Decades and much artistic progress later, the drawings coming out of my imagination still looked suspiciously like stick figures.

I'd gotten pretty good at drawing things I was looking at, but transferring ideas from my head onto paper? Colored pencil enhancements couldn't mask my lack of skill.

I knew I'd be able to lead a group in creating a stunning mural, but now I had to prove it up front.

That's when I sought out drawing fluency, through doodling.

This 'rendering designs' stuff was going to be an increasingly important part of my work, so I got serious about it. Plus, I'd always admired those folks who could just leak crazy images from their brains onto the paper. How in the world did they do that? Where did those free-flowing ideas come from?

I had mental blocks around doodling, probably left-over from the I-have-no-imagination fretting of my childhood.

Here's the good news: It took about an hour of watching videos on Art Journaling to break through my mental block.

Seriously.

A lovely little website called CreativeBug.com helped me out. After a few short instructional videos, I was on my way. Hearing a professional artist say on camera, "Just choose a few shapes you like, and repeat them. I like hearts and circles," and then watching her develop a free-flowing doodle using hearts and circles, was all it took.

It's that simple? Yes, turns out it is. Doodling was demystified before my very eyes.

I was totally hooked. And liberated!

Full Disclosure

It's not like I can now magically transpose anything that enters my mind. No. What's changed is that I've lost my anxiety around trying. My pen has hit the paper every morning for the past two years, to make a variety of  free-form shapes and lines. Some of them are even kinda cool!

Spilling out my imagination—now that I know I've got one—comes more freely and joyfully. Freedom and joy are worth a lot. (Hey, isn't that what art is supposed to be about?)

Doodling was the lubricant that got things flowing onto the page for me. It's the daily art practice that fits my life.

It gets me feeling centered and playful each morning.

So you might still be wondering, "What's so great about making squiggles on a piece of paper? Any moron can do that."
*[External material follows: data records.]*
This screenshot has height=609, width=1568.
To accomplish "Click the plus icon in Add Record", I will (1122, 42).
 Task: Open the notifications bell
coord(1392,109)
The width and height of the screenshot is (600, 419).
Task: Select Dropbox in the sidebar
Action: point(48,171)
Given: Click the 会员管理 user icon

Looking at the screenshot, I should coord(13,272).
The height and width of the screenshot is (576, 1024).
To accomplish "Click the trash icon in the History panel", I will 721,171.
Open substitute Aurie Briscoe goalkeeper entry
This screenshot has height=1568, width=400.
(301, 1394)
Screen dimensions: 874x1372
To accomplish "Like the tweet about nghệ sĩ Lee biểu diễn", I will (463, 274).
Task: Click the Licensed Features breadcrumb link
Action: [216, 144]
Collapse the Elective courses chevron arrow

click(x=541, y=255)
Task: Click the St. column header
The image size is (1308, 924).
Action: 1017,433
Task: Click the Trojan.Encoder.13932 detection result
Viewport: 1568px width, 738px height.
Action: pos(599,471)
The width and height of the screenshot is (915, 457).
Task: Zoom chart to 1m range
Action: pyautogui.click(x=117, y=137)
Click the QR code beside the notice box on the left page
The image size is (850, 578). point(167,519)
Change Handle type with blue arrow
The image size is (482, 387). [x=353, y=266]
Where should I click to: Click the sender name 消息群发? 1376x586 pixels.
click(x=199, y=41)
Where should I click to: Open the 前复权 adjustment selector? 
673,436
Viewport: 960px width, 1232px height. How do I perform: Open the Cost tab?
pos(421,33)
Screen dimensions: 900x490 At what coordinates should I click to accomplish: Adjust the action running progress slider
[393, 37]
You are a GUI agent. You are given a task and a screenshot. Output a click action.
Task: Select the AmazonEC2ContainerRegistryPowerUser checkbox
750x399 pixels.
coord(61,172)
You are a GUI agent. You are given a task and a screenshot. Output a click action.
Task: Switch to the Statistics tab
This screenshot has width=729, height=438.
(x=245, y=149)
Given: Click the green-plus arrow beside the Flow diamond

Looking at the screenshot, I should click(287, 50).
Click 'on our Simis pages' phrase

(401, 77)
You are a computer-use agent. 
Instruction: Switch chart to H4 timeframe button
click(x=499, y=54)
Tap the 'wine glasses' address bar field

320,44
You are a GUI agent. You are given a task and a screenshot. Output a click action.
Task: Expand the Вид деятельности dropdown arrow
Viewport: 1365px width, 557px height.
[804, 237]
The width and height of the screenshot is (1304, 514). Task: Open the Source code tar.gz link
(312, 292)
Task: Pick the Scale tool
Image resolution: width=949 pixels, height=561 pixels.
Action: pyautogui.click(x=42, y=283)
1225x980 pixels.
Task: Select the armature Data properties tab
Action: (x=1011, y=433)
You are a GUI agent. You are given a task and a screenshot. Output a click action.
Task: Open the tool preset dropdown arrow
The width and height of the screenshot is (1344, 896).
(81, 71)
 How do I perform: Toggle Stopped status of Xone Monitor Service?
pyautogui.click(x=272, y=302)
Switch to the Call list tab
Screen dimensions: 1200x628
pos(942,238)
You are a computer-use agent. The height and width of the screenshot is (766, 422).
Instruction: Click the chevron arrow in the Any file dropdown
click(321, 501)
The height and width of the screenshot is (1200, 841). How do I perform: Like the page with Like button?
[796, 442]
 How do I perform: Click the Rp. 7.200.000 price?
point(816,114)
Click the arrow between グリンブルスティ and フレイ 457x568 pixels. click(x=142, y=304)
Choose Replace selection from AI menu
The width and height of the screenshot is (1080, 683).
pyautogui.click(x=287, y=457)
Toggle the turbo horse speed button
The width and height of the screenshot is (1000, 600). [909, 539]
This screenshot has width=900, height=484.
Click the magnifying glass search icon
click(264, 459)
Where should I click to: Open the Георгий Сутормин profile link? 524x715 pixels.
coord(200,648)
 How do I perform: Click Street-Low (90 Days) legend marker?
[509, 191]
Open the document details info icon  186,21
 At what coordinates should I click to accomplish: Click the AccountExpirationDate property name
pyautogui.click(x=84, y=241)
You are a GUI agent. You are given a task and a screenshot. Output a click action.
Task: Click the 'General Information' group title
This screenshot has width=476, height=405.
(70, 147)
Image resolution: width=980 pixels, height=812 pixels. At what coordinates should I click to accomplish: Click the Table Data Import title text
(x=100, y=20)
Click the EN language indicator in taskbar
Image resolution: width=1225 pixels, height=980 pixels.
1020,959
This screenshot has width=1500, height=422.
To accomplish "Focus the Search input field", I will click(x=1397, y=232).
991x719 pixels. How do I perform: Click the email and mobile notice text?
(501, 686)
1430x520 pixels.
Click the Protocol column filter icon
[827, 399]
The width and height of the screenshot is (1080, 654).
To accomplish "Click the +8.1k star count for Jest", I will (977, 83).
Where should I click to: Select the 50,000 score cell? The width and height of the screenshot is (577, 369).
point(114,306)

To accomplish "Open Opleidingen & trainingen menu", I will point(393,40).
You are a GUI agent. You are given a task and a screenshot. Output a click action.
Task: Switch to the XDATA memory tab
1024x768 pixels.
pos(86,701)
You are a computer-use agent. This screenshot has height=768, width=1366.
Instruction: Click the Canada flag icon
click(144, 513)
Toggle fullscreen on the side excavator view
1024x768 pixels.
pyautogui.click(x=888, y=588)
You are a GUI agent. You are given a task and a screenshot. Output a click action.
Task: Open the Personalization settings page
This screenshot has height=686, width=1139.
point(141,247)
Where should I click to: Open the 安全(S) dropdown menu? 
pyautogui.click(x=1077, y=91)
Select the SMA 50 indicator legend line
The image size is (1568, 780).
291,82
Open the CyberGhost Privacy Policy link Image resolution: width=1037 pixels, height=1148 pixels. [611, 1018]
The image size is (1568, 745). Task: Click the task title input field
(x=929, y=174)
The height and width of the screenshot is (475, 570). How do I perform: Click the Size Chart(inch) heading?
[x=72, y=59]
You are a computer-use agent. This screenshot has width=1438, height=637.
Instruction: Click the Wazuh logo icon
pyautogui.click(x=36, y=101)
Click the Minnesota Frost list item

And yes, you've hit on part of the beauty of doodling: It's an art form that any moron can successfully do. How fantastic is that??

But I would argue that there's so, so much more to it. And I do argue this. In the videos. That I hope you will watch.

I realize that most people start with doodling when they're eight years old and then struggle to figure out every other art medium. You just read about the 16 art forms over 40-some years that led me, finally, to doodling. Oh, well!

My extreme reverence for doodling (yes, I said that) likely stems from the very long and circuitous route I took to get to it. Now it feels like the basis for everything I do—the foundation of my days. I wonder how I went so long without it?

Take the Doodle Challenge: 1) Watch.  2) Doodle.  3) Let me know what happens.

It's your turn. I'd love for you to watch one or two or all three of my short videos on doodling, and tell me whether I've convinced you of the value of doodling. Or at least made you curious about it. Or more respectful of it as an art form. ;)

There's Ode to Doodling (3 min, 9 seconds), How to Doodle (4:10), and a Draw-Along Doodle Warm-Up (5:53).

In one of them (I won't say which), you'll catch a glimpse of what goes on behind the camera, with a "production crew" cameo. :)

Extra credit from me and the goddesses of creative growth if you post your doodle for others to see! Plenty of mine are on Facebook and Instagram already, but this month I'll use the hashtag #thedoodlechallenge. Will you, too? Or tag me, or tell me about your doodling adventures in the comments below. Or email me a photo.

I'm serious. I love seeing your doodles! It makes me so happy.

Nothing lights up my day like watching you excavate your creative voice.

Oh, and if you want to come doodle with me in person, I've got a make-shop (with adult beverages) coming up on Saturday evening, April 1st. April Fool's Day seems like a great choice for a Doodling Party, right? No joke!

I'm pretty sure this will be the last make-shop here in my Oakland studio, before I really do move to Portland. Hope you'll join me.

And happy doodling to all, for ever more!